Your answer must consist of every line from the data below that includes the word "header".
——————
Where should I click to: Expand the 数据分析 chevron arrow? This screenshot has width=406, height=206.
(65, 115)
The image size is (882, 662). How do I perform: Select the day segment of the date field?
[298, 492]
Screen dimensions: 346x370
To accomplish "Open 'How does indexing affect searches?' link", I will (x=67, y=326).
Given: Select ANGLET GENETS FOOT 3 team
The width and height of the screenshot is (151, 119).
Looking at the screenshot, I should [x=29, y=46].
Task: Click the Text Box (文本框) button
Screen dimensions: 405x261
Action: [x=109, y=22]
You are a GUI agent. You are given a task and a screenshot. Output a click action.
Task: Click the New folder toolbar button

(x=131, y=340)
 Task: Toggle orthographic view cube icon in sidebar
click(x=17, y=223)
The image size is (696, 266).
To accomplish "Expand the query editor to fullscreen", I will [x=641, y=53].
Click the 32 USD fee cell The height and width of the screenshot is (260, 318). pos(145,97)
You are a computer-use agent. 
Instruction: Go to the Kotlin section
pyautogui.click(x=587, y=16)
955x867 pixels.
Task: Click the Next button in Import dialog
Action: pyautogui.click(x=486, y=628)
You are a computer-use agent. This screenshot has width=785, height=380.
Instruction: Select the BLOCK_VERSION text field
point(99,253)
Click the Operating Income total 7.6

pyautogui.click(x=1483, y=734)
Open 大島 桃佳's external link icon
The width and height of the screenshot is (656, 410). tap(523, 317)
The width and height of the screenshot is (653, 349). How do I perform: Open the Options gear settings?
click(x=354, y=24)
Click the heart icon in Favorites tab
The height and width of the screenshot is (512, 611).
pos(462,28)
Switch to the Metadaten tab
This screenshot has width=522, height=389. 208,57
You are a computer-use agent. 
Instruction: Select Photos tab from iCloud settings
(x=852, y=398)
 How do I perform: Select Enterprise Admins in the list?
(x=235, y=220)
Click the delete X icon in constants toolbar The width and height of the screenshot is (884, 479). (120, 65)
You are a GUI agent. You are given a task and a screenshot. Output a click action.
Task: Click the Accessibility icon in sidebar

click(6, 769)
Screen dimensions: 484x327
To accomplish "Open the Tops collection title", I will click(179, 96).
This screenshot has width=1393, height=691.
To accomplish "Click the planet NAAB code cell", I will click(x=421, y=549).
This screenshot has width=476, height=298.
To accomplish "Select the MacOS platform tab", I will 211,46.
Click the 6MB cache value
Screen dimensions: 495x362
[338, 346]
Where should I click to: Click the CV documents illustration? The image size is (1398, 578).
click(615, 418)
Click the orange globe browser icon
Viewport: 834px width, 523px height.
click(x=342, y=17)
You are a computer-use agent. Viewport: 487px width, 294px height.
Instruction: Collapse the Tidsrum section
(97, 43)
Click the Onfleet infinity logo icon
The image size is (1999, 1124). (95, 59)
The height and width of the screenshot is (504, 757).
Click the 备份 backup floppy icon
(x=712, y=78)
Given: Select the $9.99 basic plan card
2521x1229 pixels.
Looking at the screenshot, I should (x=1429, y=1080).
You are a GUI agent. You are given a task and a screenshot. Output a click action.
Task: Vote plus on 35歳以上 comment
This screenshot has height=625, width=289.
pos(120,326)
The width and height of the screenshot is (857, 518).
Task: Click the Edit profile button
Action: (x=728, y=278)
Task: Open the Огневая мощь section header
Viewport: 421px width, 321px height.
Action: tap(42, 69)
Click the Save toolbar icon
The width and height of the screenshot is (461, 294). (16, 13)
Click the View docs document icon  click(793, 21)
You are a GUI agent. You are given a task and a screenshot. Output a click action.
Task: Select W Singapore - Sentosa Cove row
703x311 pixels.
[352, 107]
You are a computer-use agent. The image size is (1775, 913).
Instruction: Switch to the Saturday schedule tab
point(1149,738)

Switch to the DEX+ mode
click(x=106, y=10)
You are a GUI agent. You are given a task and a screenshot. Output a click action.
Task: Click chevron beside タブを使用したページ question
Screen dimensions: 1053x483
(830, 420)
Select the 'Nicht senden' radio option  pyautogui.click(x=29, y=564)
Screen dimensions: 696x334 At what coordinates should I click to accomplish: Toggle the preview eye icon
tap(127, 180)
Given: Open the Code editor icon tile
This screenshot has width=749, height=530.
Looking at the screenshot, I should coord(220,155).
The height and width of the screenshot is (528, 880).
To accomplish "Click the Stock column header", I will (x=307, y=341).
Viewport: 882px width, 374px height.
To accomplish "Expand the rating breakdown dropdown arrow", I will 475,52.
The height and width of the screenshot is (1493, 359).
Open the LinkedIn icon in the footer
——————
- **Written reply**:
Task: Open the Огневая мощь section header
To accomplish "Click the Stock column header", I will (x=307, y=341).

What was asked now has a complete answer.